Madam, - Niall Meehan, as usual, misrepresents my work (June 23rd). I have never argued that "ethnic cleansing" took place in Cork or elsewhere in the 1920s - in fact, quite the opposite. Nor does my book The IRA and its Enemies suggest that no Protestants were "guilty" of "informing" (at least by IRA standards) or that they were the only group to be targeted.
What I do argue - based on a great deal of evidence from both sides - is that Protestants were no more likely than Catholics to inform, but that they were much more likely to be suspected, and vastly more likely per capita to be killed (or otherwise attacked) as a result.

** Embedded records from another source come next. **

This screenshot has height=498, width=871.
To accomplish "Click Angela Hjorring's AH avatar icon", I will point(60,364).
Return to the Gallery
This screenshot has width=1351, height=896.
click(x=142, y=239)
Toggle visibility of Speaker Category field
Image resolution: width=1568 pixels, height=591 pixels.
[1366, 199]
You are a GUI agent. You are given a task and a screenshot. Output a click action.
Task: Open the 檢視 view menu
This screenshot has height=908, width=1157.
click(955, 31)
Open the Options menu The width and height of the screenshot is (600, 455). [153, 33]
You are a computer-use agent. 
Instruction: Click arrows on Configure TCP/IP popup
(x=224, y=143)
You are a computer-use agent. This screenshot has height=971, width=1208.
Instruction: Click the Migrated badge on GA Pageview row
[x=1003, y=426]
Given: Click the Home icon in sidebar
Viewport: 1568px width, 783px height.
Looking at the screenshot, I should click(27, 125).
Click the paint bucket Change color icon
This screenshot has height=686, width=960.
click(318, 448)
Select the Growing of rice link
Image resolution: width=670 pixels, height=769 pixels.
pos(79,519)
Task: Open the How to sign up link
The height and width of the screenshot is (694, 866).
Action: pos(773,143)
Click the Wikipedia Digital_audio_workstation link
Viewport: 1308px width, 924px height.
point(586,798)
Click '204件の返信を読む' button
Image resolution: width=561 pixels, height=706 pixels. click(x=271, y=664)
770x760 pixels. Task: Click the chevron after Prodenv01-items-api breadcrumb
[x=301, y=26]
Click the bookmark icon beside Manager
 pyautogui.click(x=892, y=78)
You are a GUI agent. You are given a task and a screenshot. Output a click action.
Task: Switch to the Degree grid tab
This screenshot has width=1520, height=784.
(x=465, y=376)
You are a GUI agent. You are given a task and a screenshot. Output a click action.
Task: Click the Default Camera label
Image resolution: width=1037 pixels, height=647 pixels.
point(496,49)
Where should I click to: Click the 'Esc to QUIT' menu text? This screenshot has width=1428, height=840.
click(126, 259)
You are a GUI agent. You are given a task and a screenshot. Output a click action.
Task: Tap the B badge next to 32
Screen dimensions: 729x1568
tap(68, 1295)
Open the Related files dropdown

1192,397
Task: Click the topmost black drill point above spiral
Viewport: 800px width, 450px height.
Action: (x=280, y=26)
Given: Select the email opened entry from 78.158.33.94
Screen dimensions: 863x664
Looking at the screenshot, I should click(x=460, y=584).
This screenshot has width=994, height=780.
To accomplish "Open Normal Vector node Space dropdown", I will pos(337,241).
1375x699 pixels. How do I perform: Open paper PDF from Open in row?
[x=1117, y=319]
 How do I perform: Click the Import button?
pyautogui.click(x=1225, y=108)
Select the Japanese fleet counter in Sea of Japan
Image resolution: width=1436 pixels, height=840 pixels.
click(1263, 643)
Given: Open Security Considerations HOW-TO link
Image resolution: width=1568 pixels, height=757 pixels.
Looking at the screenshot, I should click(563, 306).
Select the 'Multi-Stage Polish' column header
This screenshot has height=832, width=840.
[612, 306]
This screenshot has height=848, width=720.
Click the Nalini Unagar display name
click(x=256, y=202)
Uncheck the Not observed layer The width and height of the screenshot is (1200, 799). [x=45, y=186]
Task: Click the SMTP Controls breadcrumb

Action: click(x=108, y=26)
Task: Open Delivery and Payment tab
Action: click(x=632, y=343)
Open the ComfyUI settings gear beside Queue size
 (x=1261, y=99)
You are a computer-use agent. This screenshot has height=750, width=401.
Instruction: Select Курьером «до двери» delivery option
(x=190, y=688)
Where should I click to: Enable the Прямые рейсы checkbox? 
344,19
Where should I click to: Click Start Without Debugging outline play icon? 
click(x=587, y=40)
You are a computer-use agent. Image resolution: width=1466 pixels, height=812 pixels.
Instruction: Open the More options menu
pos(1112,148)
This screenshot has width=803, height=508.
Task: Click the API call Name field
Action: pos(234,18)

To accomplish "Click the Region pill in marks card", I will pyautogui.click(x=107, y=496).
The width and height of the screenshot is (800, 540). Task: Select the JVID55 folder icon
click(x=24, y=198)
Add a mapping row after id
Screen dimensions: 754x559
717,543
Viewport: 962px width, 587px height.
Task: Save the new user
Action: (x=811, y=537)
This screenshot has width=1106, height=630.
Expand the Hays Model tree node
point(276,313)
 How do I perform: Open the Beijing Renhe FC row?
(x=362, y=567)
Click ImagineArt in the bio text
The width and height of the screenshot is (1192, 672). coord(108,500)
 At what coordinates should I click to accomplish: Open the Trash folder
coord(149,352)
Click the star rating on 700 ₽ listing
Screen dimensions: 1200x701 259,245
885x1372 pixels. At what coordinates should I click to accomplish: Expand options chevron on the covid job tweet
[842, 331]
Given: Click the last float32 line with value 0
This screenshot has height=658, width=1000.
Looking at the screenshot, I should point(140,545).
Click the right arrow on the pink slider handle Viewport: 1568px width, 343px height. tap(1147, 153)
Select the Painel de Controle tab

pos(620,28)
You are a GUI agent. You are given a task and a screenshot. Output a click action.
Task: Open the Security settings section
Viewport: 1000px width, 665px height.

Nor were they alone. Ex-soldiers and those referred to as "tramps" and "tinkers" were also frequent victims, as were other perceived social deviants. What they all had in common was a marginal position in local society. The IRA, a product of local communities, couldn't get away with killing respectable farmers or shopkeepers - let alone priests - and tended to suspect outsiders anyway. It is surely a familiar enough pattern in human affairs: fear, anger and prejudice.
My argument is thus about the nature of violence and community, not the straw man that my critics like to attack. As for the massacre of Protestants in April 1922, there is absolutely no publicly available evidence available to suggest that any of those killed were informers or members of some loyalist underground. They do not appear on any IRA intelligence lists, for example.
Mr Meehan's suggestions - that religion had nothing to do with it, the IRA wasn't really responsible and the victims were probably guilty anyway - only reveals his commitment to the party line.
We should always be profoundly suspicious of excuses for killing, no matter who offers them. - Yours, etc,
PETER HART, Department of History, Memorial University, St John's, Newfoundland, Canada.